• **Task statement**
Exactly as written, retype the lines that run from the line holding "1280x881 pixels. How" through the end of the records below. Do not include pictures.

Collected data entries
= = =

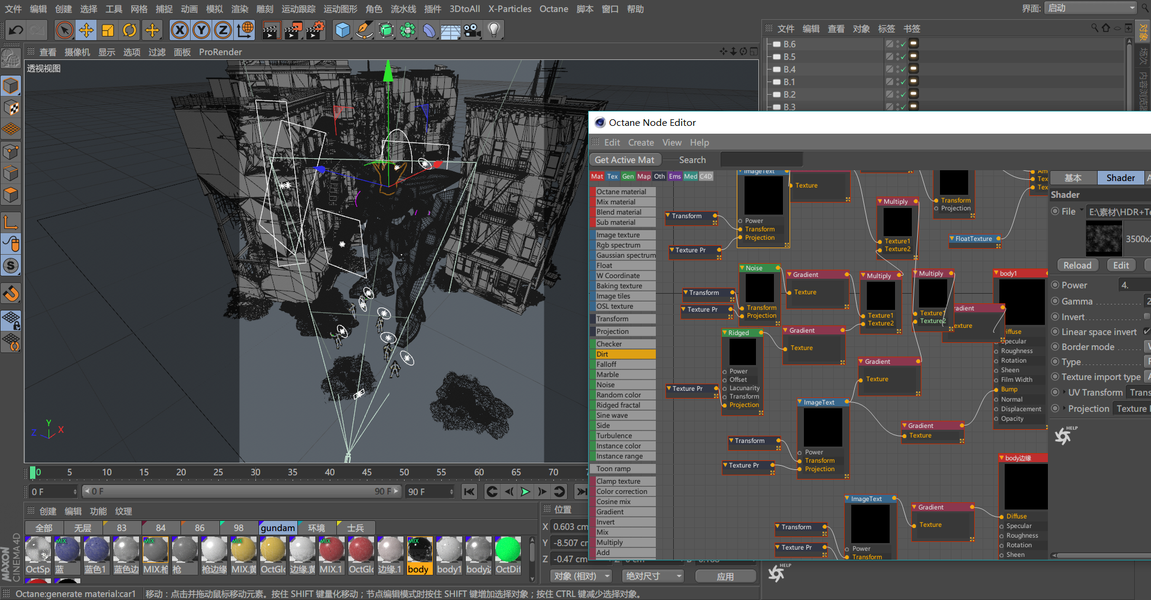Toggle the Linear space invert checkbox

click(1146, 332)
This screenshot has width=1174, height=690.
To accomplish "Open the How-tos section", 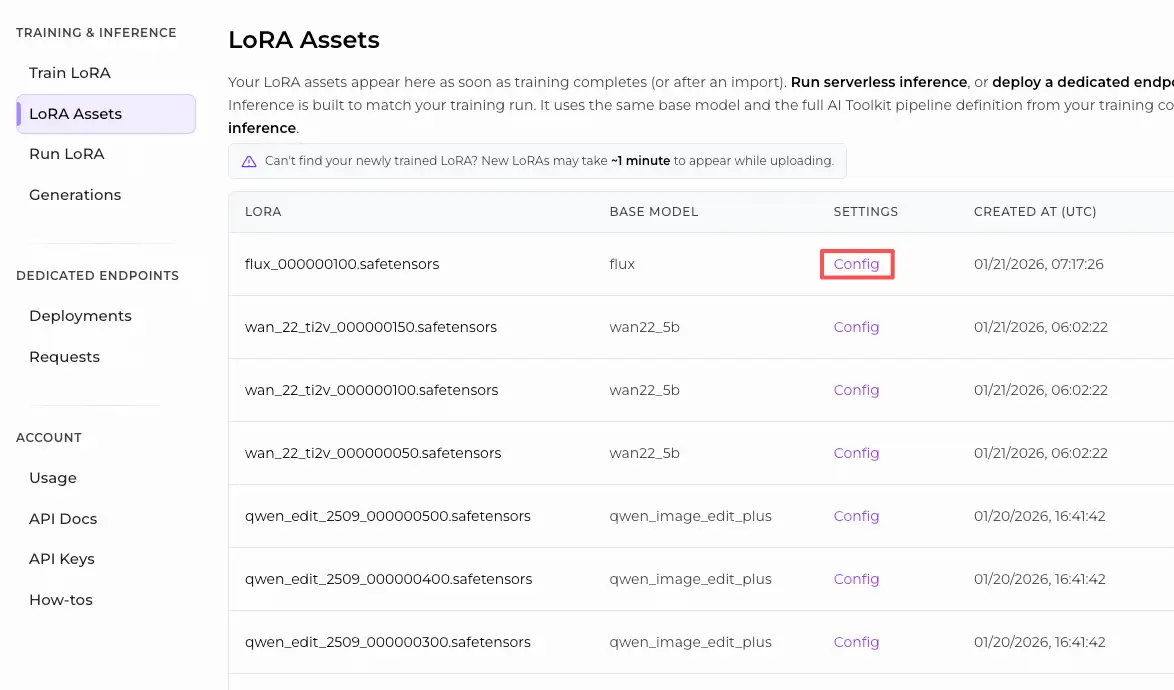I will point(60,599).
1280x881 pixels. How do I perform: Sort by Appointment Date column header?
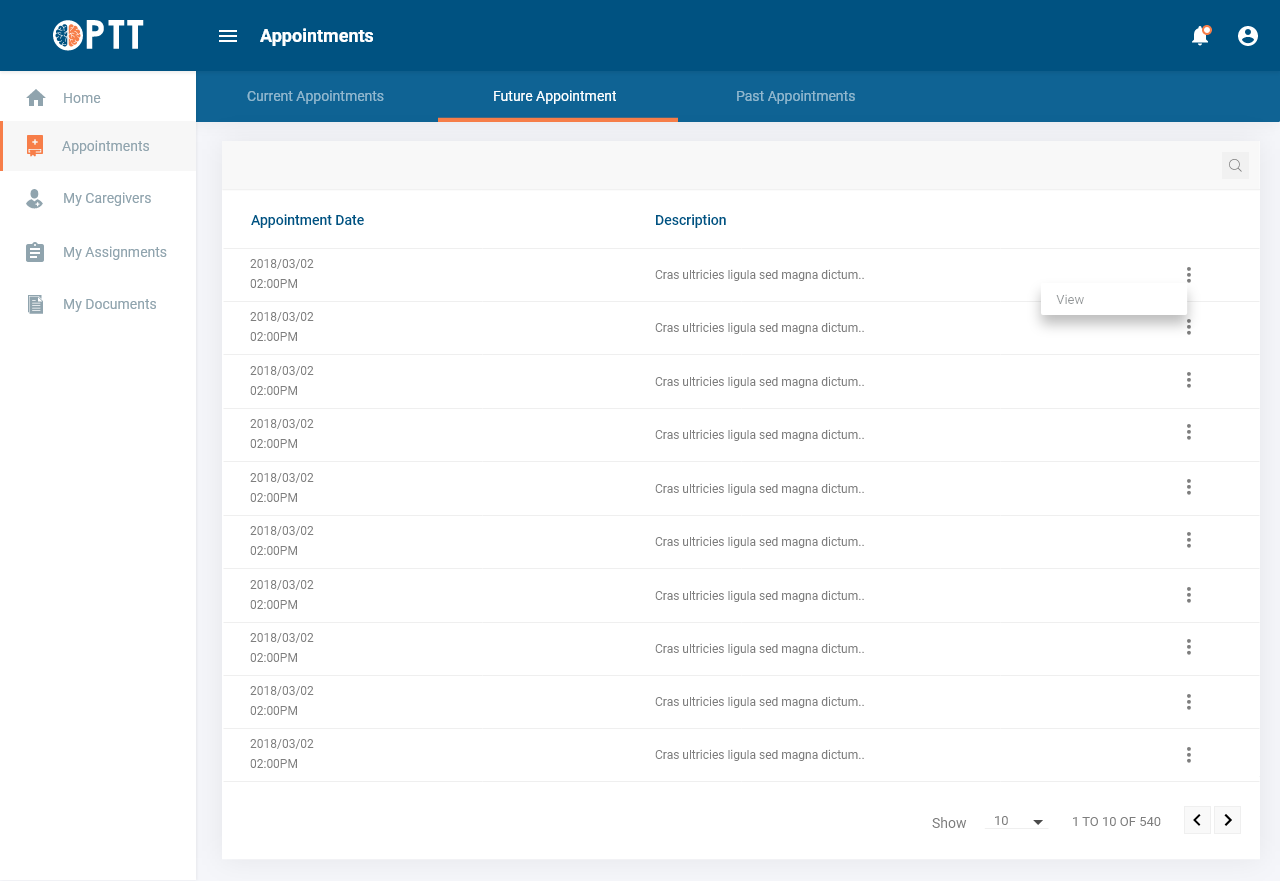coord(307,220)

= = =

• **Output below**
1280x881 pixels. How do I perform: Sort by Appointment Date column header?
coord(307,220)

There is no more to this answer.